We note your disclosure on page 18 that for your collateral –dependent impaired loans and other real estate owned the fair value is based on an income or market valuation approach based on an external appraisal.  Please tell us and revise your future filings to disclose the following:
 
a.
How often you obtain updated appraisals for your collateral dependent loans, both performing and non-performing (non-accrual and/or impaired).  If this policy varies by loan type please disclose that also.
 
b.
Describe any adjustments you make to the fair value calculated, including those made as a result of outdated appraisals.
 
c.
Discuss how you consider the potential for outdated appraisal values in your determination of the allowance for loan losses.
 
d.
How you determine, including the process, the fair value of the collateral if an appraisal is not available.

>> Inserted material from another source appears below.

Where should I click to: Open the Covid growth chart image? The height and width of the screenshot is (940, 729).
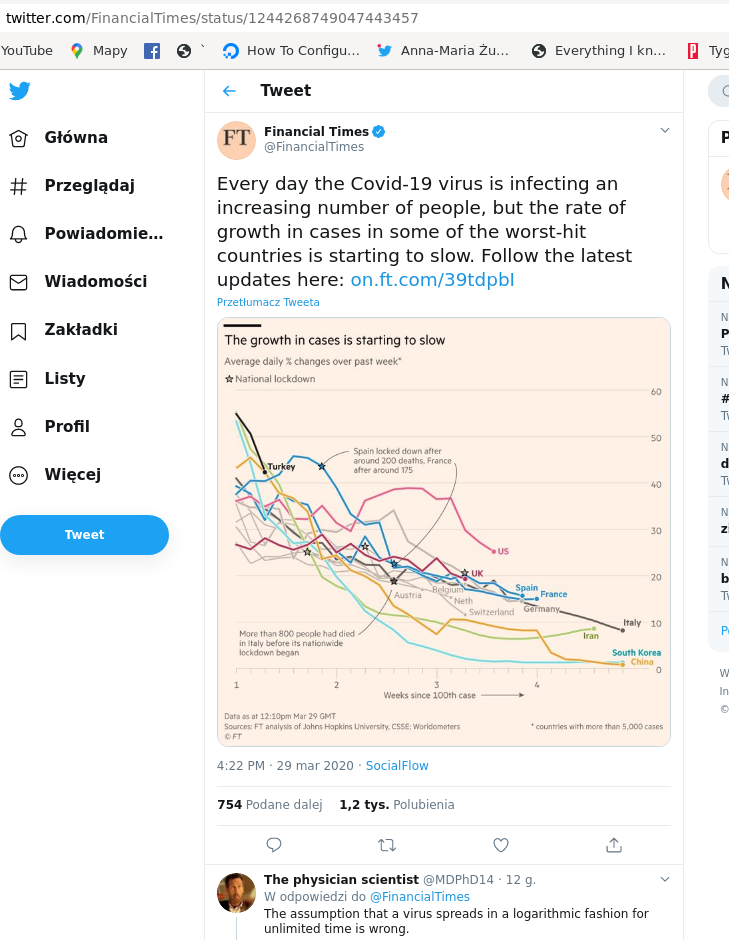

The following information is supplied in response to your comments regarding collateral-dependent impaired loans and other real estate owned:

 
a.
When collateral-dependent loans are performing in accordance with the original terms of their contract, the Company continues to use the appraisal that was done at origination as the basis for the collateral value.  When collateral-dependent loans are considered non-performing, they are assessed to determine the next appropriate course of action:  either foreclosure or modification with forebearance agreement.  The loans would then be re-appraised prior to foreclosure or before a forbearance agreement is executed.  Thereafter, collateral for loans under a forbearance agreement may be re-appraised as the circumstances warrant.  This process does not vary by loan type.
 
b.
For the purpose of OREO valuations, appraisals are discounted 10% for selling and holding costs.  Appraisals are obtained annually for properties in OREO.
 
c.
For the purpose of ALLL, new appraisals are discounted 10% for selling costs when determining the amount of the specific reserve.  Thereafter, for collateral dependent impaired loans, we consider each loan on a case-by-case basis to determine whether or not the recorded values are appropriate given current market conditions.  When warranted, new appraisals are obtained.
 
d.
For real estate-secured loans, if the Company doesn’t have a useable appraisal a new one is ordered to determine fair value.  If the loan is secured by assets other than real estate and an appraisal is neither available nor feasible, the loan is treated as unsecured.

In future filings, we will clarify our procedures regarding the valuation process for collateral dependent loans.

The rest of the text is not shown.